Through advances in computing whose rate of acceleration Moore’s Law describes, faster computers are being used to design faster computers.  And these faster computers, in turn, are making it possible to design new forms of energy, smaller and more powerful sensors, artificial-intelligence software that can interpret the massive amounts of information that we are gathering, and robots that can do the mundane work of humans.  It is even becoming possible to redesign human cells and other organisms.  Almost all fields of science are becoming digitized, enabling them to start advancing at exponential rates.

The really good news is that the world will share in the prosperity that this American reinvention is creating.

There are 1.2 billion people with no connection to a power grid, for example, and another 2.5 billion who can get power only intermittently and so use fuels such as kerosene for lamps.  Kerosene is a dirty fuel that, according to The Economist, costs $10 per kilowatt–hour— which is about 50 times more than Americans pay for their energy.  Worse, kerosene fires are epidemic in Africa, and their toxic fumes cause respiratory ailments that kill hundreds of thousands per year.  This is all about to change: within a decade and a half, we will have the ability to harness the power of the sun and wind to provide 100% of the planet’s energy needs. The cost of clean energy will fall to the point that it seems free.  We will be able to light up every corner of the globe and allow children in Africa to be able to study when they get home, to equip all homes with heating and air conditioning, and to produce unlimited food and clean water.

Desalination plants have so far struggled to get funded, because they are power hungry.  This makes water production through desalination prohibitively expensive.  When power costs decline by 30% to 40%, desalination will become an economical option; when they approach zero, which will happen, coastal zones will become water-rich regions.  We will be able to remove environmentally damaging dams and transport water everywhere.
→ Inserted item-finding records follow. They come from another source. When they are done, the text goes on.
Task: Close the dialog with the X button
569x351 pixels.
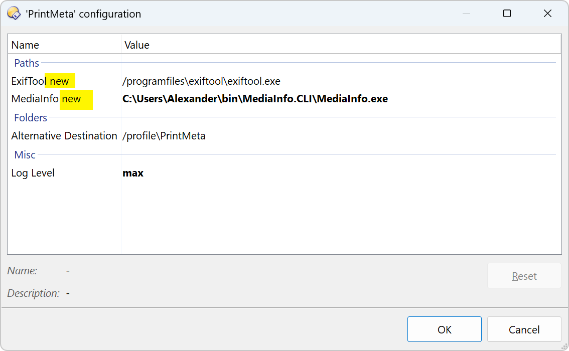Action: [547, 14]
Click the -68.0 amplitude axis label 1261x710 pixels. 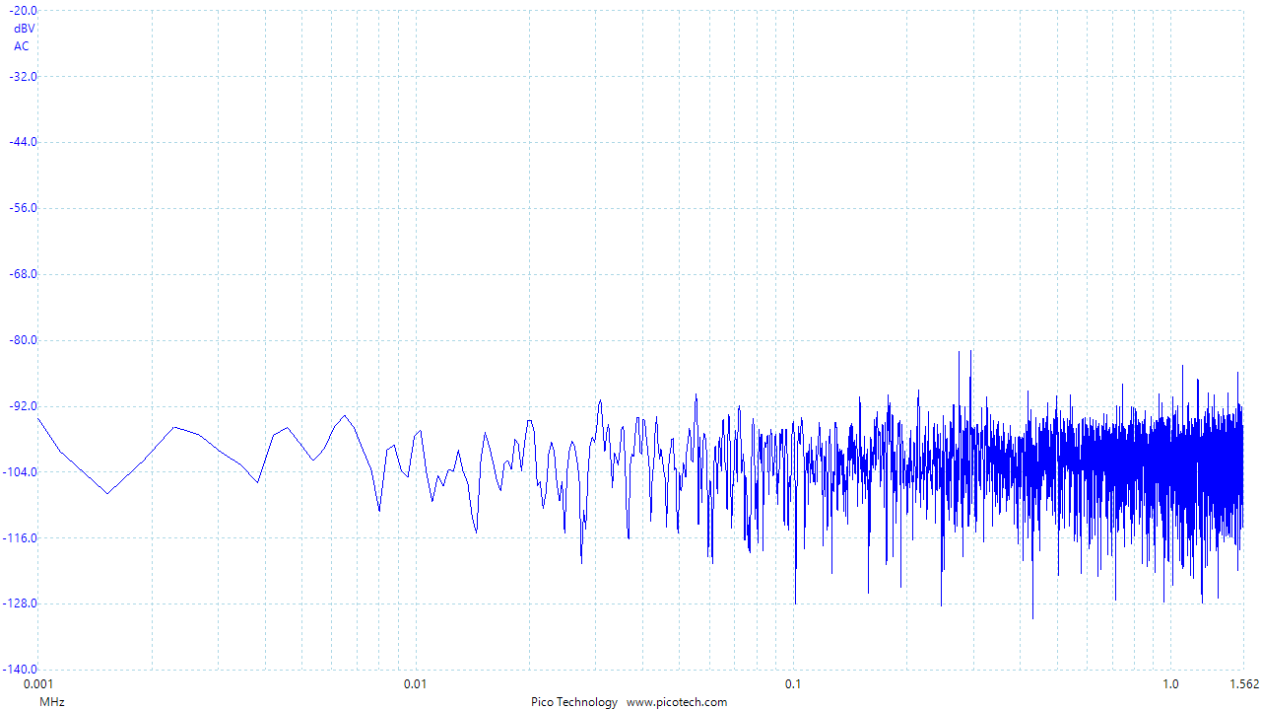(22, 274)
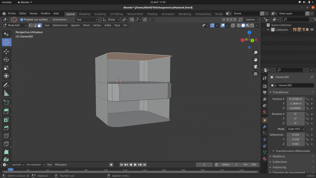316x178 pixels.
Task: Uncheck Projeter sur surface checkbox
Action: click(22, 20)
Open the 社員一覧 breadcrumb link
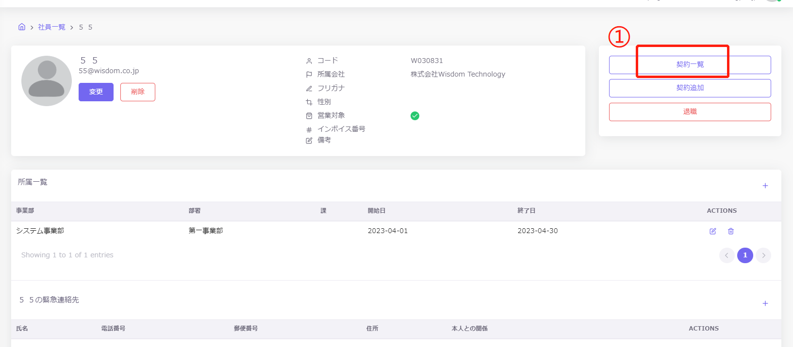 [x=51, y=27]
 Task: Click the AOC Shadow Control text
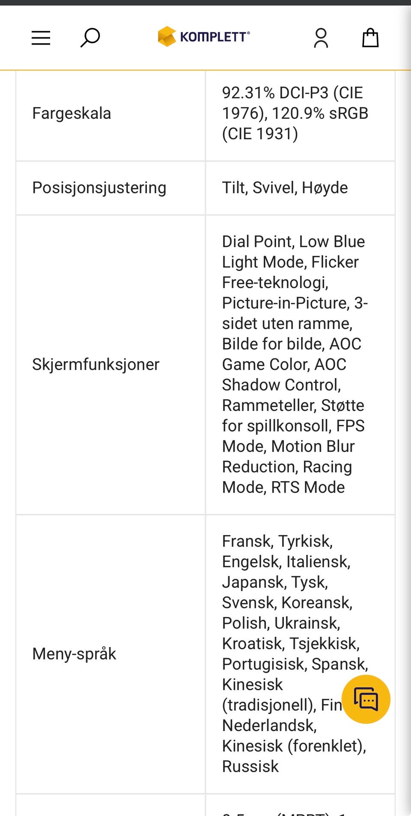(x=281, y=375)
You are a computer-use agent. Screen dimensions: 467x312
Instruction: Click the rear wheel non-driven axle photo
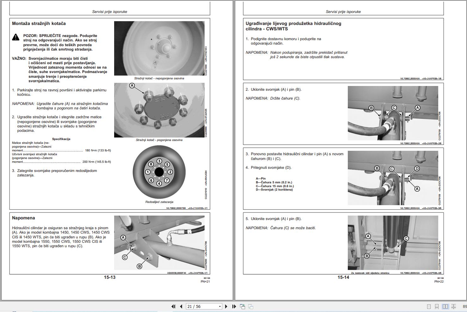pyautogui.click(x=159, y=48)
Despite the recent El Niño, California is still suffering from an extreme drought.  Farmers and city-dwellers are fighting over water rights; where I live, in Silicon Valley, some towns have dramatically increased water rates—affecting rich and poor residents alike.  The doomsayers are warning that California will need to change forever and that it will need to stop growing fruits, vegetables, and almonds.  With almost free energy and desalination, though, Sacramento River Delta will easily afford to grow rice, and the San Joaquin Valley can grow more almonds.

Affordable smartphones are also becoming available world wide, connecting the human race as never before.  When Silicon Valley companies succeed in perfecting their drones, balloons, and microsatellites later in this decade, they will be able to blanket the Earth with Internet access, thereby providing everyone with access to a sea of knowledge.  Communities across the globe will be able to learn from each other, participate in the global economy, and uplift themselves.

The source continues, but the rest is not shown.